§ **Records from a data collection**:
BEGIN

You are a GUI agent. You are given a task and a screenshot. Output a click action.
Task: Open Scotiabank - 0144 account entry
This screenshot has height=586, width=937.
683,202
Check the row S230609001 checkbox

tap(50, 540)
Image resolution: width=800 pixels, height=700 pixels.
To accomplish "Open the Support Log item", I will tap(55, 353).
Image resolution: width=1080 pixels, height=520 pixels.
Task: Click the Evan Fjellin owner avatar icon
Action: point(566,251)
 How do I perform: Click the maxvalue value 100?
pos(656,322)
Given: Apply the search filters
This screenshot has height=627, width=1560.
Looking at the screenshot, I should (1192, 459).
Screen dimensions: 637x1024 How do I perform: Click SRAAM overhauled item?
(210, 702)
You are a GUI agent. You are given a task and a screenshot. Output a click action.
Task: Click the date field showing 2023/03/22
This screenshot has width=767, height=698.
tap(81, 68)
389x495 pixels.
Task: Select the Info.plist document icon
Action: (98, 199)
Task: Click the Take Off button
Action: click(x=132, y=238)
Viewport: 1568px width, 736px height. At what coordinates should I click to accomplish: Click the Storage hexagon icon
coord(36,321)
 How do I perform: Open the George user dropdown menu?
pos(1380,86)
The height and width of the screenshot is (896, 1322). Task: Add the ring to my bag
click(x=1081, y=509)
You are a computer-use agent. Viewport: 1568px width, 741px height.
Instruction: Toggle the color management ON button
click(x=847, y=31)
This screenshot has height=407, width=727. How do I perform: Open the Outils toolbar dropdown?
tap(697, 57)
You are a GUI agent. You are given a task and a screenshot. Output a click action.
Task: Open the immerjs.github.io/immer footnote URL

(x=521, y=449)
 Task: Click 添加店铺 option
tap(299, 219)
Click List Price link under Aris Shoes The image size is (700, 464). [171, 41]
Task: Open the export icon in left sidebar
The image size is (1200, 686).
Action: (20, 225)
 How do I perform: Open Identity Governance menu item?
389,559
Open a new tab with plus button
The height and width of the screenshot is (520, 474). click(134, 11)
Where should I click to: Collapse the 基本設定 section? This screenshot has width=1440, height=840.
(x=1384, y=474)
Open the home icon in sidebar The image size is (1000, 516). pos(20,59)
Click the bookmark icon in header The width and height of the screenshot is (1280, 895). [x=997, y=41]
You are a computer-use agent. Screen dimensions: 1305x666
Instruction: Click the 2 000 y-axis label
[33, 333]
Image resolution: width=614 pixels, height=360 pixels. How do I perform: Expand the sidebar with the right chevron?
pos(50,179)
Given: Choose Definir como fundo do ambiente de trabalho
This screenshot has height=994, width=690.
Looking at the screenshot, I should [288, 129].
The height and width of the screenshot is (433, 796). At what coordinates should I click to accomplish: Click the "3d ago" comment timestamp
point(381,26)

END

§ **TASK TO CARRY OUT**:
Could you retype all of the entries, leaving every character unchanged?

§ **EXPECTED OUTPUT**:
You are a GUI agent. You are given a task and a screenshot. Output a click action.
Task: Open Scotiabank - 0144 account entry
This screenshot has height=586, width=937.
683,202
Check the row S230609001 checkbox

tap(50, 540)
Image resolution: width=800 pixels, height=700 pixels.
To accomplish "Open the Support Log item", I will tap(55, 353).
Image resolution: width=1080 pixels, height=520 pixels.
Task: Click the Evan Fjellin owner avatar icon
Action: point(566,251)
 How do I perform: Click the maxvalue value 100?
pos(656,322)
Given: Apply the search filters
This screenshot has height=627, width=1560.
Looking at the screenshot, I should (1192, 459).
Screen dimensions: 637x1024 How do I perform: Click SRAAM overhauled item?
(210, 702)
You are a GUI agent. You are given a task and a screenshot. Output a click action.
Task: Click the date field showing 2023/03/22
This screenshot has width=767, height=698.
tap(81, 68)
389x495 pixels.
Task: Select the Info.plist document icon
Action: (98, 199)
Task: Click the Take Off button
Action: click(x=132, y=238)
Viewport: 1568px width, 736px height. At what coordinates should I click to accomplish: Click the Storage hexagon icon
coord(36,321)
 How do I perform: Open the George user dropdown menu?
pos(1380,86)
The height and width of the screenshot is (896, 1322). Task: Add the ring to my bag
click(x=1081, y=509)
You are a computer-use agent. Viewport: 1568px width, 741px height.
Instruction: Toggle the color management ON button
click(x=847, y=31)
This screenshot has height=407, width=727. How do I perform: Open the Outils toolbar dropdown?
tap(697, 57)
You are a GUI agent. You are given a task and a screenshot. Output a click action.
Task: Open the immerjs.github.io/immer footnote URL

(x=521, y=449)
 Task: Click 添加店铺 option
tap(299, 219)
Click List Price link under Aris Shoes The image size is (700, 464). [171, 41]
Task: Open the export icon in left sidebar
The image size is (1200, 686).
Action: (20, 225)
 How do I perform: Open Identity Governance menu item?
389,559
Open a new tab with plus button
The height and width of the screenshot is (520, 474). click(134, 11)
Where should I click to: Collapse the 基本設定 section? This screenshot has width=1440, height=840.
(x=1384, y=474)
Open the home icon in sidebar The image size is (1000, 516). pos(20,59)
Click the bookmark icon in header The width and height of the screenshot is (1280, 895). [x=997, y=41]
You are a computer-use agent. Screen dimensions: 1305x666
Instruction: Click the 2 000 y-axis label
[33, 333]
Image resolution: width=614 pixels, height=360 pixels. How do I perform: Expand the sidebar with the right chevron?
pos(50,179)
Given: Choose Definir como fundo do ambiente de trabalho
This screenshot has height=994, width=690.
Looking at the screenshot, I should [288, 129].
The height and width of the screenshot is (433, 796). At what coordinates should I click to accomplish: Click the "3d ago" comment timestamp
point(381,26)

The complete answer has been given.